CCUS Futures: exploring workforce imaginaries to improve organisational learning

Funded by .

Collaboration with University of Glasgow and University of Strathclyde.

Workforce understanding is critical to the success of decarbonisation for inward-facing (commitment to the programme and required changes to practice, leveraging local knowledge) and outward-facing (local community membership) reasons. As with other net zero programmes, we are attempting major restructuring and infrastructure change on a scale not attempted in the 21st century. Unlike previous similar changes (e.g. canal, road and railway construction; electrification; gas plumbing; sewerage) we are in an age when people expect to be consulted and included in decision-making that affects their lives, work opportunities and neighbourhoods. However, consultation does not guarantee agreement, and sometimes objections remain even when countered with clear, rational argument. One recent example of such a failure to gain a social licence to operate can be seen in the withdrawal of plans for Whitby to be a hydrogen village.

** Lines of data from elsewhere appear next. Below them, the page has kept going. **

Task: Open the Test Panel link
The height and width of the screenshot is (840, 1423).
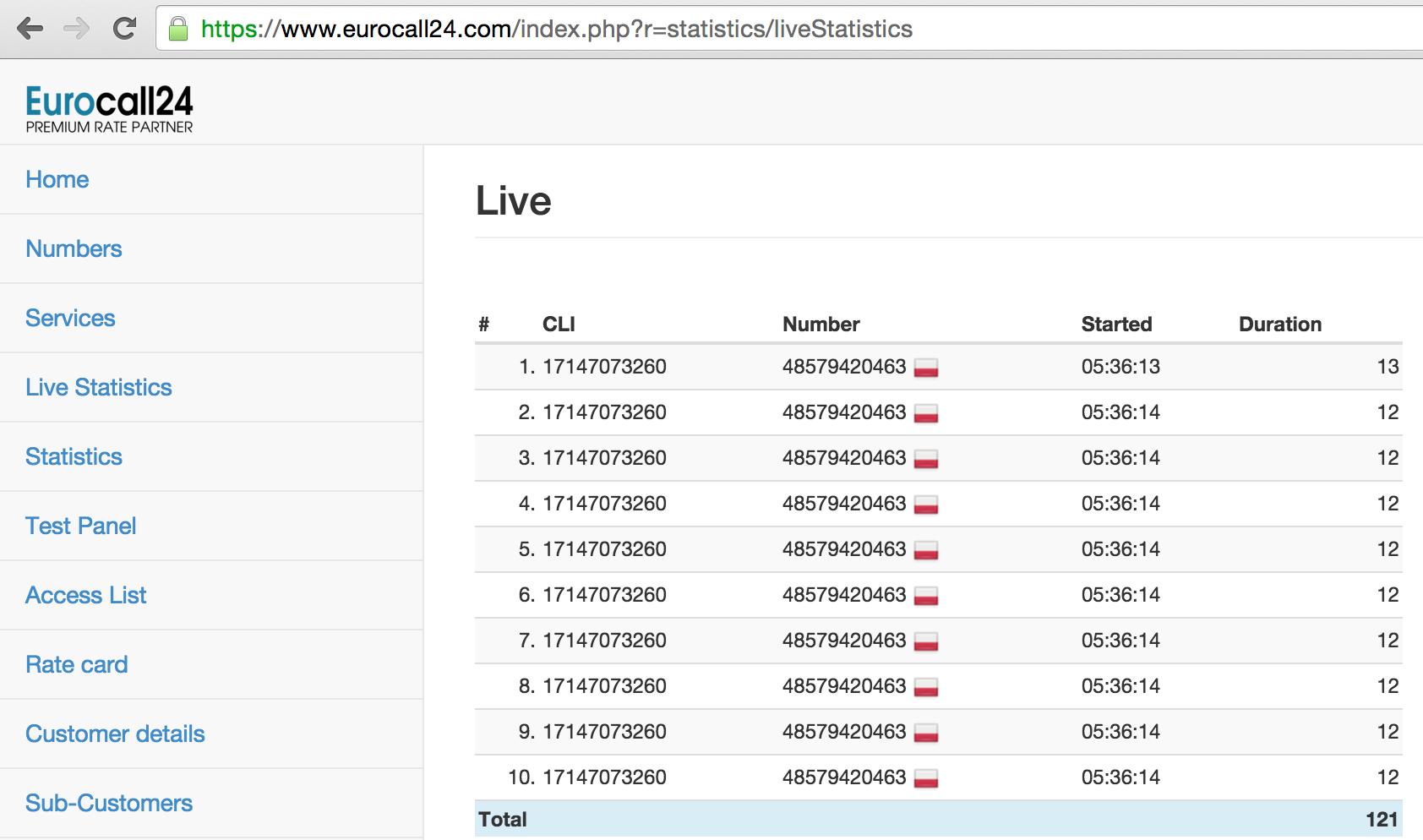Action: [80, 526]
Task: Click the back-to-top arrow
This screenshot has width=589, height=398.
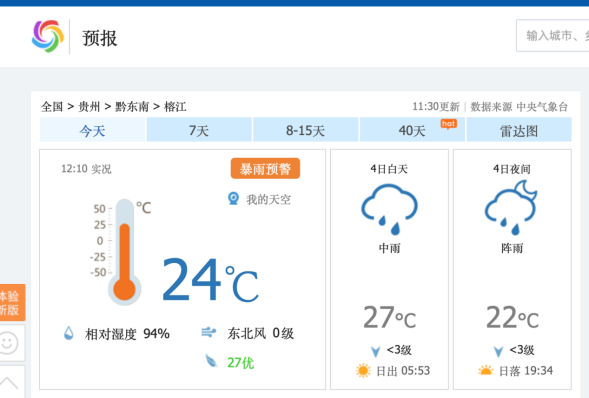Action: [9, 382]
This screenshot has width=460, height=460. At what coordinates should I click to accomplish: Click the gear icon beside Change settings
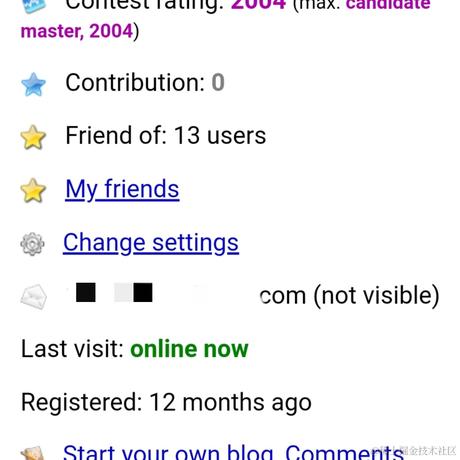(32, 244)
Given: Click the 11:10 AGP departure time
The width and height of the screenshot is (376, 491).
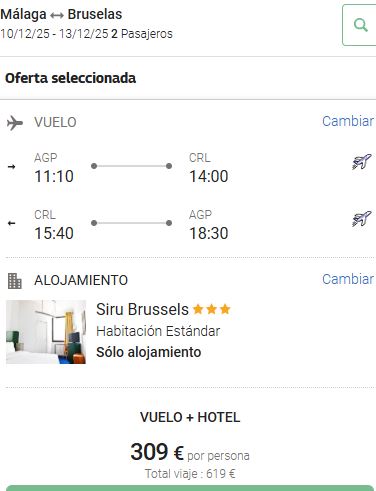Looking at the screenshot, I should coord(54,176).

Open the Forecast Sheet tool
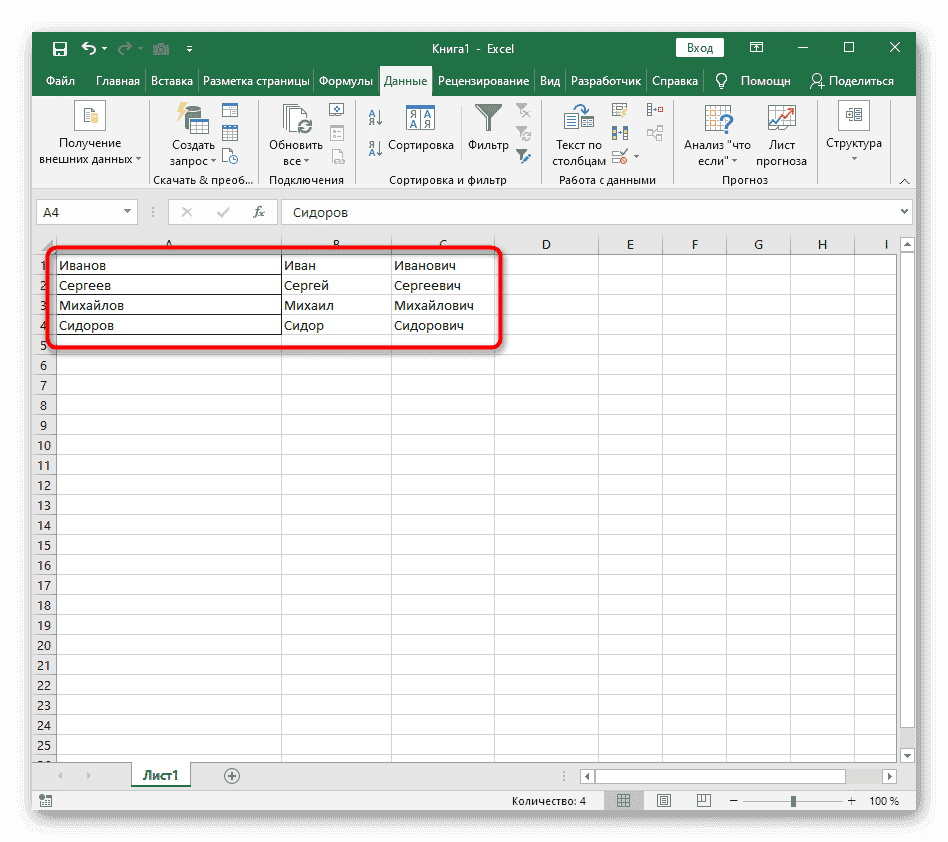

CCS Futures: exploring workforce imaginaries to improve organisational learning seeks to use the collective knowledge of industry-based workers to identify practical, sociocultural and economic challenges and opportunities in place- and sector-specific decarbonisation. By first thinking about past changes to local lives and landscapes, we will engage people employed in organisations in the Scottish Cluster in a process of imagining how implementing Carbon Capture and Storage in their own industries might change lives and landscape in the future – that is, their “CCS imaginaries”. As well as revealing aspirations and fears, this process will also help to bring to light and expectations and misconceptions that may need to be addressed before a social licence will be possible.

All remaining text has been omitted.